Wednesday, September 17, 2008
Rage Against The Dying Of The Light
Lately I've been doing memory sprints; learning Japanese words, hundreds of complex kanji symbols, 15-minute classical bagpipe tunes (piobaireachd), and committing the dosages and characteristics of 80 some-odd pre-hospital drugs. At almost 45-years old this is not as easy as it used to be, but age and wisdom have made me crafty. Instead of the brute force and ignorance of youth I find myself using mnemonics, flash cards, rhymes, stories, pattern review, disciplined repetition, constant review, anything that will help embed the needed information into my brain cells for later recall.
As humans age the adage, "If you don't use it you'll loose it', holds true for both mental and physical capacities. I've seen 80-year old Ironman triathletes, musicians that can play several hundred complex tunes, and people that easily speak 8 or 9 different languages. Seemingly there is no limit to the human capacity, only those that are self-imposed through doubt, neglect, or resignation.

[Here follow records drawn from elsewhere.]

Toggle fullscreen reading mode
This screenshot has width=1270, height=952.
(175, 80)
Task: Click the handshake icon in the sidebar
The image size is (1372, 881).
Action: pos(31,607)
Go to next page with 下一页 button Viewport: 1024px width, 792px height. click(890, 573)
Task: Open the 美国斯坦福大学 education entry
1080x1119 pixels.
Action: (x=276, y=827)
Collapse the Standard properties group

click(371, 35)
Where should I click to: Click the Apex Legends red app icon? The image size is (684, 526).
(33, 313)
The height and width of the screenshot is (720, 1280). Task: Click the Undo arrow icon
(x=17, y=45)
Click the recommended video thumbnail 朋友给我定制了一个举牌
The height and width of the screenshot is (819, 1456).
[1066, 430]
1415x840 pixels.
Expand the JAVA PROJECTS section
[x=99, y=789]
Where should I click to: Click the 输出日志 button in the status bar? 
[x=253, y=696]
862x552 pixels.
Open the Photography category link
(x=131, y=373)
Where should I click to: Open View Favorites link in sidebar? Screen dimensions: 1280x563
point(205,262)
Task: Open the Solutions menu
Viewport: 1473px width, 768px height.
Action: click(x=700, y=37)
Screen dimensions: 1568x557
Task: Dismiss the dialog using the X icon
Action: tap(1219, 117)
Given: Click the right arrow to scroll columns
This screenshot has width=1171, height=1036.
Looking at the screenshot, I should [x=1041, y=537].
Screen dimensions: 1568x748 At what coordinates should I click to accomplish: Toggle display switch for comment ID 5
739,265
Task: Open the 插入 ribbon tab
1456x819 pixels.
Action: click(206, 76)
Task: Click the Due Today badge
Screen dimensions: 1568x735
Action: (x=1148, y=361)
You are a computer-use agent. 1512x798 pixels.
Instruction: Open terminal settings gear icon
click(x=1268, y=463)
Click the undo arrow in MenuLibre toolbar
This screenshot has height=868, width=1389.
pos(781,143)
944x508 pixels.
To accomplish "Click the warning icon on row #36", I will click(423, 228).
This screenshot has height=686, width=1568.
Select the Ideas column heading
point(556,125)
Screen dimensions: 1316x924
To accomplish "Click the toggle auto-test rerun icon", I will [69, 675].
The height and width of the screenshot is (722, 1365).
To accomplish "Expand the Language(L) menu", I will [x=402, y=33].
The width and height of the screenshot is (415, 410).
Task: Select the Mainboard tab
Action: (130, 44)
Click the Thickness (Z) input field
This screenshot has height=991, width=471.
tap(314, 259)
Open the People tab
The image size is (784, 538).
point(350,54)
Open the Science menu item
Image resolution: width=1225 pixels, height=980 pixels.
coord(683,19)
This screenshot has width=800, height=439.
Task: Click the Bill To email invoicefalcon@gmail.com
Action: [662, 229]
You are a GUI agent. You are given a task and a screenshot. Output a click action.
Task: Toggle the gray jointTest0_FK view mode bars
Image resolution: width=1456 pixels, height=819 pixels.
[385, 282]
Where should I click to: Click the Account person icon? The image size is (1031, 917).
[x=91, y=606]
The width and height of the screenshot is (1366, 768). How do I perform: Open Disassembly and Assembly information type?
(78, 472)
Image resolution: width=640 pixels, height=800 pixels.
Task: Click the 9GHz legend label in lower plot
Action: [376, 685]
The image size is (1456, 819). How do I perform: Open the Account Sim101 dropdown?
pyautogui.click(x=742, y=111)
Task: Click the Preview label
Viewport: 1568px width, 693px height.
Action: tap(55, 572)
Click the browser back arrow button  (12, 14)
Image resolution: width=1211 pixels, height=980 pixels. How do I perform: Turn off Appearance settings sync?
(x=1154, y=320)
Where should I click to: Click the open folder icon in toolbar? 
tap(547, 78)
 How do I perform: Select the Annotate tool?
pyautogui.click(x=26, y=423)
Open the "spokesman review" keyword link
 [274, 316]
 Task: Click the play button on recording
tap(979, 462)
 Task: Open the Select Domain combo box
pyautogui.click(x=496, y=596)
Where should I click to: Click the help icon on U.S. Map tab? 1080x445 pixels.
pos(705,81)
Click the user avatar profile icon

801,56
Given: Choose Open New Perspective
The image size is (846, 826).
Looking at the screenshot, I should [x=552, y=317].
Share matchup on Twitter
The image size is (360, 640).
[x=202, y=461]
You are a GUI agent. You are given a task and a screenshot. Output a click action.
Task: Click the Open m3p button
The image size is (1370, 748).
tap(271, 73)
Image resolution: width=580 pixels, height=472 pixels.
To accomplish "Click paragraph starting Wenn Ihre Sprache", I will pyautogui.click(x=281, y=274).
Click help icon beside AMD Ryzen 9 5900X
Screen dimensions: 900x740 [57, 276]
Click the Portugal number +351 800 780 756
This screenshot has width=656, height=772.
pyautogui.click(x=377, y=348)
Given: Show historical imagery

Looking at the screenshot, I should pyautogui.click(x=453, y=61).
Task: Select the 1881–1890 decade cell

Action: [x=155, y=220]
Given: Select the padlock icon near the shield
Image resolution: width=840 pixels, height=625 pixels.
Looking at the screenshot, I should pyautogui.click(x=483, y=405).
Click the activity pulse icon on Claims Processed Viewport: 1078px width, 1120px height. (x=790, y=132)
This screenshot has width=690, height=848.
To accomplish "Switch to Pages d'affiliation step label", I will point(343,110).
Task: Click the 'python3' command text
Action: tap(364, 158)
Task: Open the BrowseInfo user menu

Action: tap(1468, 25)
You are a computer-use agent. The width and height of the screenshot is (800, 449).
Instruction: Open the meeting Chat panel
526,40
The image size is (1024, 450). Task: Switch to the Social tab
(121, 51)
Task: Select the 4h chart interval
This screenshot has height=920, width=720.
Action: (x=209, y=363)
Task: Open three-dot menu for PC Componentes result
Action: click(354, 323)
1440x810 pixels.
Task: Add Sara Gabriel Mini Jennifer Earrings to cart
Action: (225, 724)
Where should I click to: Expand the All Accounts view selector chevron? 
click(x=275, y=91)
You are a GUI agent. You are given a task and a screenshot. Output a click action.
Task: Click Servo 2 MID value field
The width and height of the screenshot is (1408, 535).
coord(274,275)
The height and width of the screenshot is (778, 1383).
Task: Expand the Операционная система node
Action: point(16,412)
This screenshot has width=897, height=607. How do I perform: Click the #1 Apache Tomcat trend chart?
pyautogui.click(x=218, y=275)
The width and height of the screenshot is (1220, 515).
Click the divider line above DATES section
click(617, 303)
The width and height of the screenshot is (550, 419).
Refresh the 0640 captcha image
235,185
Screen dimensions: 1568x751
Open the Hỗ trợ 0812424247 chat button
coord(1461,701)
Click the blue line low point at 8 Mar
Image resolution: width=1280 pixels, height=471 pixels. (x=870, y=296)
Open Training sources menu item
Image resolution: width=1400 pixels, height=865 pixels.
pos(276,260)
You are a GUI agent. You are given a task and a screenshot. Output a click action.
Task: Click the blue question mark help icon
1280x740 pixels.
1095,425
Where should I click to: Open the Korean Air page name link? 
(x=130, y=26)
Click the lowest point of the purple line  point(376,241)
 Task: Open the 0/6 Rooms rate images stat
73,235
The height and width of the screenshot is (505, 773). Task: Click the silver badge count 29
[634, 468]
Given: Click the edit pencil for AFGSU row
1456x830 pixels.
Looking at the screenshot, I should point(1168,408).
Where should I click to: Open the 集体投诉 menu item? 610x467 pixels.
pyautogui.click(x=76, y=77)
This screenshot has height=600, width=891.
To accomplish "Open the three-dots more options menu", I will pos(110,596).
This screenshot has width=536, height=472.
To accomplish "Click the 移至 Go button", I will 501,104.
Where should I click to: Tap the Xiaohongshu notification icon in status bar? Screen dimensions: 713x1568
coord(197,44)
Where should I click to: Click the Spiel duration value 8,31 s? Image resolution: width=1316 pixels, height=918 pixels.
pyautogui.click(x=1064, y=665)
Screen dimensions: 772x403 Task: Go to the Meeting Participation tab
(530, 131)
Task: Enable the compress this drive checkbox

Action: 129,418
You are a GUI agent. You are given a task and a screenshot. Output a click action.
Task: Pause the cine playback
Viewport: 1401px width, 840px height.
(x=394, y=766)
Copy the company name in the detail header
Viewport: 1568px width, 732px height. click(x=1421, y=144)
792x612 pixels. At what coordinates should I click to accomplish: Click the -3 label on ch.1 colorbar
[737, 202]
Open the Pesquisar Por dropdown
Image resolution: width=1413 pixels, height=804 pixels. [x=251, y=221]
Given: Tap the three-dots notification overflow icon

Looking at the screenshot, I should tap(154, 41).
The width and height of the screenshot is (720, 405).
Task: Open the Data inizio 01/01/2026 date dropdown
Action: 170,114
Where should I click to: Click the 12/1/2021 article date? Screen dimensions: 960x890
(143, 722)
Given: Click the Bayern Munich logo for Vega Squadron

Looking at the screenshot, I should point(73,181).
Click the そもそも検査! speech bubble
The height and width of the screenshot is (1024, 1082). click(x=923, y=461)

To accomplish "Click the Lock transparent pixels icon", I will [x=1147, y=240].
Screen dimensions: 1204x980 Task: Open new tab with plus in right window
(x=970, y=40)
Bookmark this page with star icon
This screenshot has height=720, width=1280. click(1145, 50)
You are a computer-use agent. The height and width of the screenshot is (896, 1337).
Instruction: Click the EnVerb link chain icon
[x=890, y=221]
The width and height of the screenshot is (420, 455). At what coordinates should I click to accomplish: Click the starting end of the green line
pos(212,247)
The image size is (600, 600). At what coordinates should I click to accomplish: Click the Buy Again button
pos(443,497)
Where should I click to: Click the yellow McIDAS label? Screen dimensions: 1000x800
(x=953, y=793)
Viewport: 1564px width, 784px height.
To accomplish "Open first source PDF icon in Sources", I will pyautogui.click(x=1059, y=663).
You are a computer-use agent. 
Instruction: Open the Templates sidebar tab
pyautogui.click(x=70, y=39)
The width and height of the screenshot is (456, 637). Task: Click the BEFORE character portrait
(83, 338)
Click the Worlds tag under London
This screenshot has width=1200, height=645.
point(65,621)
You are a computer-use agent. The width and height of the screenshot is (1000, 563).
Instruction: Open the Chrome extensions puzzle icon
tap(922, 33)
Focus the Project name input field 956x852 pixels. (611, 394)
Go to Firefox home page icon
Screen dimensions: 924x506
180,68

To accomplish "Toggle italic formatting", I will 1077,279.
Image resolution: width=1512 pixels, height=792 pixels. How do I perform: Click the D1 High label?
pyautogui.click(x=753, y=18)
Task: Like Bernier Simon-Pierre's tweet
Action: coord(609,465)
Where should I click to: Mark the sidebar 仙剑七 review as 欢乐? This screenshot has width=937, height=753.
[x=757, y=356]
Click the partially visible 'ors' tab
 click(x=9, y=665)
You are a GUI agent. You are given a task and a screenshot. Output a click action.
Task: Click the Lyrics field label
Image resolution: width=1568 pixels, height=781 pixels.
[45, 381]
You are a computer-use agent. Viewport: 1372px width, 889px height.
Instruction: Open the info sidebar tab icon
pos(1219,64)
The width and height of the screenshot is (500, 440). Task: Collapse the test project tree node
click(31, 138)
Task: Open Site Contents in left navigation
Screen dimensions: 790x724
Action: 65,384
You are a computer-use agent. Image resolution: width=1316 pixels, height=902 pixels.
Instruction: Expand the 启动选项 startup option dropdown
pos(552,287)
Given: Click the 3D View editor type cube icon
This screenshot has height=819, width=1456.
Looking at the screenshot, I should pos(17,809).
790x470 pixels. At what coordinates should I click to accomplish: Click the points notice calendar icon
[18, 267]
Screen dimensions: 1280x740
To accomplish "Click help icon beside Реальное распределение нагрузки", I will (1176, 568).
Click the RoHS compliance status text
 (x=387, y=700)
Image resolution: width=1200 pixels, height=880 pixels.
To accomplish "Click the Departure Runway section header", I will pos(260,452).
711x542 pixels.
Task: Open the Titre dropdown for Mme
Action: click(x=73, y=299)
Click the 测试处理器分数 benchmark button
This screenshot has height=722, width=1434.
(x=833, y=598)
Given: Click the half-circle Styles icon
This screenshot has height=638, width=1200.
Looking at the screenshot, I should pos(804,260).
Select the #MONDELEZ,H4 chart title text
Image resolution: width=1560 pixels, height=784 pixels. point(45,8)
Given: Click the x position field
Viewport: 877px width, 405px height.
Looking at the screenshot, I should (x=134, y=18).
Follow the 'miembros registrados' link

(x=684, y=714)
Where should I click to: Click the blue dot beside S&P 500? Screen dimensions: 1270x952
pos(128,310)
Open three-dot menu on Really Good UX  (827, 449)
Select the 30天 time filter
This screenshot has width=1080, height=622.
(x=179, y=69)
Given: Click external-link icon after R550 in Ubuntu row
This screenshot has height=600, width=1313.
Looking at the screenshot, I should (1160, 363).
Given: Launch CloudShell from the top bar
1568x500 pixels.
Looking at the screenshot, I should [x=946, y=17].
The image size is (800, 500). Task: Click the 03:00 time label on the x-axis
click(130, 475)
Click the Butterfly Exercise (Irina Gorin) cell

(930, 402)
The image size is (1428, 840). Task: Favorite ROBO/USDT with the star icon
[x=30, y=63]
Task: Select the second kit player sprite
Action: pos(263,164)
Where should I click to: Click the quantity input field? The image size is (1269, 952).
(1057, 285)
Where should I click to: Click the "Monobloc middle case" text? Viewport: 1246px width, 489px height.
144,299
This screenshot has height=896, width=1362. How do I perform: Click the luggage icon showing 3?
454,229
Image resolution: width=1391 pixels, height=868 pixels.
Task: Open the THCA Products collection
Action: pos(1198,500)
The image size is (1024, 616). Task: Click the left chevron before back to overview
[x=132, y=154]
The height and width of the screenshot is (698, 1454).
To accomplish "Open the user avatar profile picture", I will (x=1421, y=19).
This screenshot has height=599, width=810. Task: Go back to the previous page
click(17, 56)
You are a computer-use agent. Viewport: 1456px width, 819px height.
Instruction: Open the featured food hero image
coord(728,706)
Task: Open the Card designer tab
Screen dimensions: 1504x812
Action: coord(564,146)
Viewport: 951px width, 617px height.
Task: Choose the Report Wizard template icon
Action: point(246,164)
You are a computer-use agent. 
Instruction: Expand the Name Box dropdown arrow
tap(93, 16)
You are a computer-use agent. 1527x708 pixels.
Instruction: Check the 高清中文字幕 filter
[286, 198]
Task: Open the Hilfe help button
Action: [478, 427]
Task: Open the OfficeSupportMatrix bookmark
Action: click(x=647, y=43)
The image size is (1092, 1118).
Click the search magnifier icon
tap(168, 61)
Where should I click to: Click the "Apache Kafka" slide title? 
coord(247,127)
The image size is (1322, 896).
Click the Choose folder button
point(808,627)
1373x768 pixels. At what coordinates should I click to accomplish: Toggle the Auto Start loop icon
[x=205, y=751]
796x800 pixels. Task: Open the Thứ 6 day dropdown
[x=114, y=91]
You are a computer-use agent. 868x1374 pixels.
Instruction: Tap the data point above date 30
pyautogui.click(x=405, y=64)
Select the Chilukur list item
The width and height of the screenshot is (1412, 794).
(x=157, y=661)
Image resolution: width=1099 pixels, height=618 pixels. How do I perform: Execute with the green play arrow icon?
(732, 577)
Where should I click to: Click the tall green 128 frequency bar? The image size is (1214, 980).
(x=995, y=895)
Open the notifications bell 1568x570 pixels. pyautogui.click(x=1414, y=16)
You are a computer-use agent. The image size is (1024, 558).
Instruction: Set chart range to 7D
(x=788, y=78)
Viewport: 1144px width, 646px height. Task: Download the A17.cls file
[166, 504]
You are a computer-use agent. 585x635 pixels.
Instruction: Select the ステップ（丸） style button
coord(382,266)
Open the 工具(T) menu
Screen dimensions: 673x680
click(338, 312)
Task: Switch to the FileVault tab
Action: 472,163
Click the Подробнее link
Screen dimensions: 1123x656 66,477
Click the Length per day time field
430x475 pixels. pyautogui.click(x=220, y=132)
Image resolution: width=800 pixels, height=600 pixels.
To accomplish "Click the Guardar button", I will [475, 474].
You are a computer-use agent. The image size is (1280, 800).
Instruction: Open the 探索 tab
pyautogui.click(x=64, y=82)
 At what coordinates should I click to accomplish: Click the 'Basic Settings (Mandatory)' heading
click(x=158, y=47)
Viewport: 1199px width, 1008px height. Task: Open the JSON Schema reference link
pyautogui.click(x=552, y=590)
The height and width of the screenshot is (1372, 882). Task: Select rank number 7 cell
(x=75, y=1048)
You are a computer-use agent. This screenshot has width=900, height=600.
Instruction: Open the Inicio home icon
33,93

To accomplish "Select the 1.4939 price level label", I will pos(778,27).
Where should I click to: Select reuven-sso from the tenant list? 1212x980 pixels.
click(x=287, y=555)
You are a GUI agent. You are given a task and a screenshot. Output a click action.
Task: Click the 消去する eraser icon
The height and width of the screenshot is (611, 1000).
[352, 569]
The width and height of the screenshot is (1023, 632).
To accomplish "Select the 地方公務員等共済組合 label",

Do not go gentle into that good night, Old age should burn and rave at close of day; Rage, rage against the dying of the light.
Though wise men at their end know dark is right, Because their words had forked no lightning they Do not go gentle into that good night.
Good men, the last wave by, crying how bright Their frail deeds might have danced in a green bay, Rage, rage against the dying of the light.
Wild men who caught and sang the sun in flight, And learn, too late, they grieved it on its way, Do not go gentle into that good night.
Grave men, near death, who see with blinding sight Blind eyes could blaze like meteors and be gay, Rage, rage against the dying of the light.
And you, my father, there on the sad height, Curse, bless me now with your fierce tears, I pray. Do not go gentle into that good night. Rage, rage against the dying of the light.